Jean-Louis Bourlanges, créée le 03-10-2021

"Je voudrais faire quelque chose de peu convenable, et vous recommander le livre de notre camarade Nicolas Baverez. On ne sera pas étonné qu’il y reprenne ses thèmes habituels, Nicolas est quelqu’un plus enclin à se répéter qu’à se contredire, mais il les met sous un chapeau tout à fait différent puisqu’il replace son pessimisme habituel dans un cadre pandémique, et relie ce choc à ceux qui l’ont précédé. Je trouve qu’il y a quelque chose d’original par rapport à ce qu’on peut lire chez les autres : Baverez montre le faux diagnostic de la démondialisation ; il explique très clairement que la pandémie n’a pas ruiné la mondialisation ; elle a affecté les chaînes de valeurs et changé certains comportements, mais en réalité la planète économique et sociale reste un tout globalisé. Le livre a l’immense mérite pour nous autres Baverezologues émérites : nous étions habitués à un numéro d’affliction à caractère national, l’auteur a désormais atteint un niveau cosmique car c’est l’ensemble de l’Occident qui est désormais touché. Son pessimisme quasiment ontologique a enfin trouvé un terrain de jeu à sa mesure."


Le squelette de Big John

Matthias Fekl, créée le 03-10-2021

"Je vous conseille d’aller rue des Archives à Paris, où la Galerie du Marais expose dans une boutique pop-up le squelette de Big John. Ce sont les os d’un tricératops géant que vous pourrez y voir, vieux de 66 millions d’années. C’est tout à fait spectaculaire. Il sera bientôt vendu aux enchères, dépêchez-vous donc d’aller le voir, il y sera jusqu’au 15 octobre. Pour les jeunes archéologues en herbe, ou les moins jeunes qui ont rêvé devant Jurassic Park ou Indiana Jones, c’est très émouvant, très beau, courez-y."

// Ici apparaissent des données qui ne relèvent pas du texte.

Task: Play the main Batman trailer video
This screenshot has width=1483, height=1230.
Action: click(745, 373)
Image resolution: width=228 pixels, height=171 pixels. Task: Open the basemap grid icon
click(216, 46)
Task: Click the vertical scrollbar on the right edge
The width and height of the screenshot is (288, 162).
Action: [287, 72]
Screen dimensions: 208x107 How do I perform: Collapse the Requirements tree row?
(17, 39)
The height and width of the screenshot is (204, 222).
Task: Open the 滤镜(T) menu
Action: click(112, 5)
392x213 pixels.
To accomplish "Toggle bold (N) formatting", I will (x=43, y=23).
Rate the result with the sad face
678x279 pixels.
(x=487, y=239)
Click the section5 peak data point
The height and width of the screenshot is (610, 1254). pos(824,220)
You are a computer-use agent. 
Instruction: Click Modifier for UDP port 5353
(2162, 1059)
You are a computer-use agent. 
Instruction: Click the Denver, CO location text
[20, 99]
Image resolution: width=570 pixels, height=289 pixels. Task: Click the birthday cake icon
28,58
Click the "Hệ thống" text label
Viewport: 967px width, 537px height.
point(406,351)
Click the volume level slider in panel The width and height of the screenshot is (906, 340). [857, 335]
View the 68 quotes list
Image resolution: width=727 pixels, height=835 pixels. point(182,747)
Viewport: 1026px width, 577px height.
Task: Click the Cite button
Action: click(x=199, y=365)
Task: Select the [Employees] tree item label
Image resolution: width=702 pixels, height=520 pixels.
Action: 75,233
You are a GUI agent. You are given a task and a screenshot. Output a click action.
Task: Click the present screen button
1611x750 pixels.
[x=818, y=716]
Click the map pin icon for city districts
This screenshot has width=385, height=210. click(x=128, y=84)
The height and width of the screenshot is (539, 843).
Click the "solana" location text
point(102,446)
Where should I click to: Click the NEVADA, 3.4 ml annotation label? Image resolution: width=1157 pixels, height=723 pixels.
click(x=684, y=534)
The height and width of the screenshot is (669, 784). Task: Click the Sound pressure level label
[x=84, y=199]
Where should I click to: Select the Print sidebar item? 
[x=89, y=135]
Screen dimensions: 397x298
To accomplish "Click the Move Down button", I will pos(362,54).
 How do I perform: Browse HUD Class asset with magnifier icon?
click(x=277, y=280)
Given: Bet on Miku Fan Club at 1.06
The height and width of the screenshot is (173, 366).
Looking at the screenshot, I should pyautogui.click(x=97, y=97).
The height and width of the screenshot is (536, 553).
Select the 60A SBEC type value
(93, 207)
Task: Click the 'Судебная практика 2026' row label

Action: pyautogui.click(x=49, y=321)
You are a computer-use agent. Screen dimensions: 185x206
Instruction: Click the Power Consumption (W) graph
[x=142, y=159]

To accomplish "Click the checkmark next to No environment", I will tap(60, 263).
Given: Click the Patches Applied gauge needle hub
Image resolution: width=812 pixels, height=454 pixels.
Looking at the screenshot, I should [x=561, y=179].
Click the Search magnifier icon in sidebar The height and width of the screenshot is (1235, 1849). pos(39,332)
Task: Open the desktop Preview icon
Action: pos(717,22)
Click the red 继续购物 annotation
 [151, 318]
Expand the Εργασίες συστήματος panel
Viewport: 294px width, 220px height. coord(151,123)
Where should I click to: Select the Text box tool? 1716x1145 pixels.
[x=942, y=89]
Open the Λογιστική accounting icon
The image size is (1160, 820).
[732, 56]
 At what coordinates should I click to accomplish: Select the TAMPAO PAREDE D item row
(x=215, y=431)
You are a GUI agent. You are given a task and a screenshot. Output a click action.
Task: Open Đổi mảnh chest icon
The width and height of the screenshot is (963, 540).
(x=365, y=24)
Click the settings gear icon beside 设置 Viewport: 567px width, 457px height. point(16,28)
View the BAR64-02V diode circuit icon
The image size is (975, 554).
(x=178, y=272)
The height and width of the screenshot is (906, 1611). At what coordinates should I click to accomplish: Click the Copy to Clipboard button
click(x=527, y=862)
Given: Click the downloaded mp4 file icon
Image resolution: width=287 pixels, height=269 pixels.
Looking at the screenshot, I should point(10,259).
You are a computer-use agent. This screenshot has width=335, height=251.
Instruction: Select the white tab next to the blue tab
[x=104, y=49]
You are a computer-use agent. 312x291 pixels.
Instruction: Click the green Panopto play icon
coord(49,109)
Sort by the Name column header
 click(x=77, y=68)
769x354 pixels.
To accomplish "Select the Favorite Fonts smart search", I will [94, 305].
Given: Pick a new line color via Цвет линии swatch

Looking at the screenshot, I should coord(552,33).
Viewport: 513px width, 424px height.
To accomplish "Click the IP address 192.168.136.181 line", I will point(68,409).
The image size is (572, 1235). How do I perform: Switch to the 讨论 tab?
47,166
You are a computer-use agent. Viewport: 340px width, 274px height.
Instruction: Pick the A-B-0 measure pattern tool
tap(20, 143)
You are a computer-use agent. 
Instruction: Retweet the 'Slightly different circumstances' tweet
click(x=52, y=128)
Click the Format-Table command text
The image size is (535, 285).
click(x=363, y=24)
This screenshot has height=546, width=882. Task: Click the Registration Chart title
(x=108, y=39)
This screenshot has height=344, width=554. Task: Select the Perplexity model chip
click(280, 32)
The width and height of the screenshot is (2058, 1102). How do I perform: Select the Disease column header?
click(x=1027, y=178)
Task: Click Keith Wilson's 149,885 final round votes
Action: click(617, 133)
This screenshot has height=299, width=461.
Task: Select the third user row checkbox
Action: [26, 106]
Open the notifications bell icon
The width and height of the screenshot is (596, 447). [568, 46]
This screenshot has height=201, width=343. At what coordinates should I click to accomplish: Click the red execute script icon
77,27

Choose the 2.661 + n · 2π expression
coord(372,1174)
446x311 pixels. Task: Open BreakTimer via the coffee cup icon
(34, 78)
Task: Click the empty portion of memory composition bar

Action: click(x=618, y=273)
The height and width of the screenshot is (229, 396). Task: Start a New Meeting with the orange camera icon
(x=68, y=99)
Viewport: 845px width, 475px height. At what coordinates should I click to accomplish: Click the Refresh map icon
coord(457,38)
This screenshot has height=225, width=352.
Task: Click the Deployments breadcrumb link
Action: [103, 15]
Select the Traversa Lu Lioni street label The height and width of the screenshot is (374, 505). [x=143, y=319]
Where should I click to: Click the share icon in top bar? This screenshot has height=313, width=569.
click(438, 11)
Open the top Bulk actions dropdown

Les puissances mondialisées - Repenser la sécurité internationale

Nicole Gnesotto, créée le 26-09-2021

"Je reviens à la géopolitique pour vous recommander le dernier ouvrage de Bertrand Badie. J’ai déjà recommandé d’autres livres de ce grand professeur de science politique ici, notamment parce que sa pensée est assez iconoclaste, par rapport aux thèses prégnantes en France et plus généralement en Occident. Il est par exemple très mal vu au Quai d’Orsay, puisque l’une de ses thèses est de dire que la géopolitique est terminée, que dans la mondialisation, se fonder sur les territoires, les souverainetés nationales et les rapports de force pour penser la sécurité internationale, c’est se tromper de sujet. Les grands défis sont mondiaux ne se traitent pas avec des moyens militaires. Sa pensée peut très bien être contestée, je suis personnellement en désaccord sur plusieurs points, mais je reconnais que chaque fois que j’ai lu un livre de Bertrand Badie, il m’a fait réfléchir."